| Selected excerpt |
--- begin ---

In the name of the young men of America, in the North as well as in the South, I protest against the effort to make them
believe that crime can out rival virtue in the greatness of its achievements and the sublimity of its sufferings.
"N0, illy friends, it is not necessary to the safety of the country that coming generations of the South should be taught that
their fathers organized a treasonable rebellion against the government. They have a right to know that their fathers fought for a right which belonged to them under the Constitution. The doctrine of secession was maintained by the ablest publicists of the North as well as of the South. The very first treatise on the Constitution, written by the then leader of the
Philadelphia bar, asserted the right of a State to secede from the Union. On no less an authority than that of Senator
Lodge, of Massachusetts, the men who framed the-Constitution regarded it as an experiment, and did not question the
right of a State to secede if it so desired. The first secession movement in this country had its origin in New England, and
not in South Carolina. Only sixteen years before South Carolina seceded, the State of Massachusetts, by solemn act of
its Legislature, threatened to secede.

--- end ---

| Data excerpt |
--- begin ---

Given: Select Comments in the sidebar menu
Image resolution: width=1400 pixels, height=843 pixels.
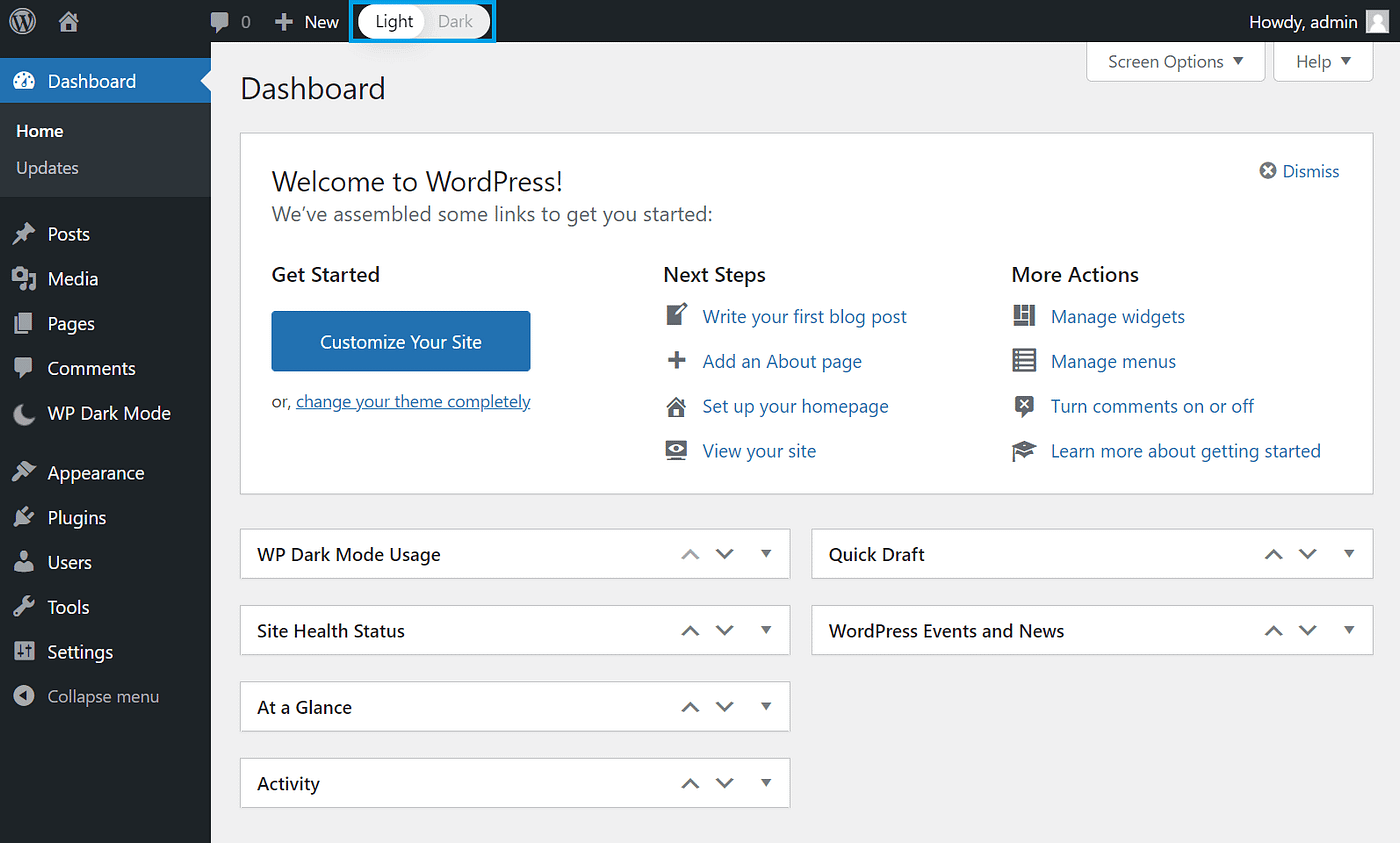Looking at the screenshot, I should 23,368.
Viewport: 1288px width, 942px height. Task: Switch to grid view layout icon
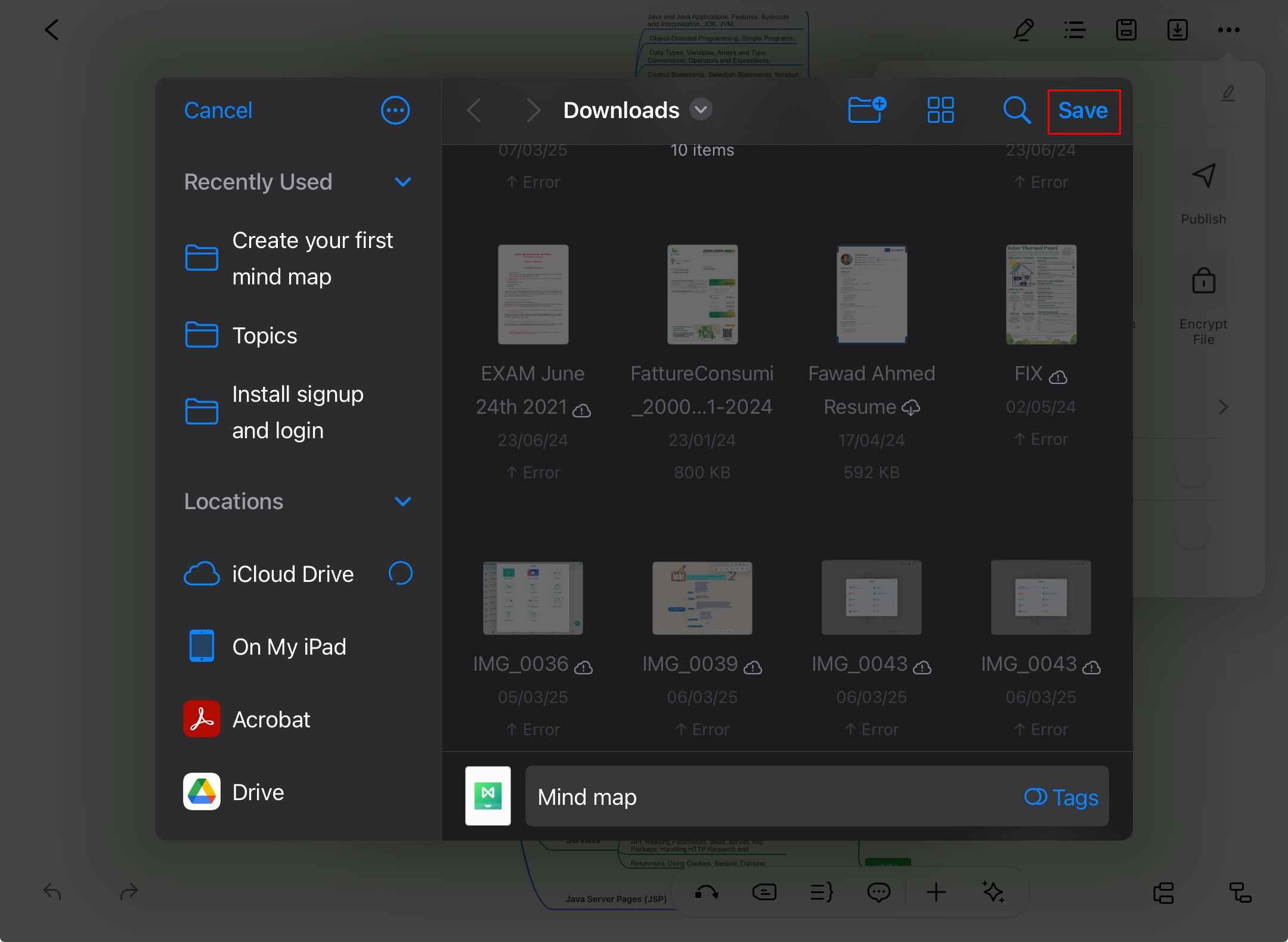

--- end ---

| Task to complete |
Answer these from the passage on secession:
(a) According to the passage, who wrote the very first treatise on the Constitution?
(b) Where does the passage say the first secession movement in the country began?
(c) How many years before South Carolina seceded did Massachusetts threaten to secede?

| Solution to this task |
(a) The then leader of the Philadelphia bar.
(b) In New England.
(c) Sixteen years.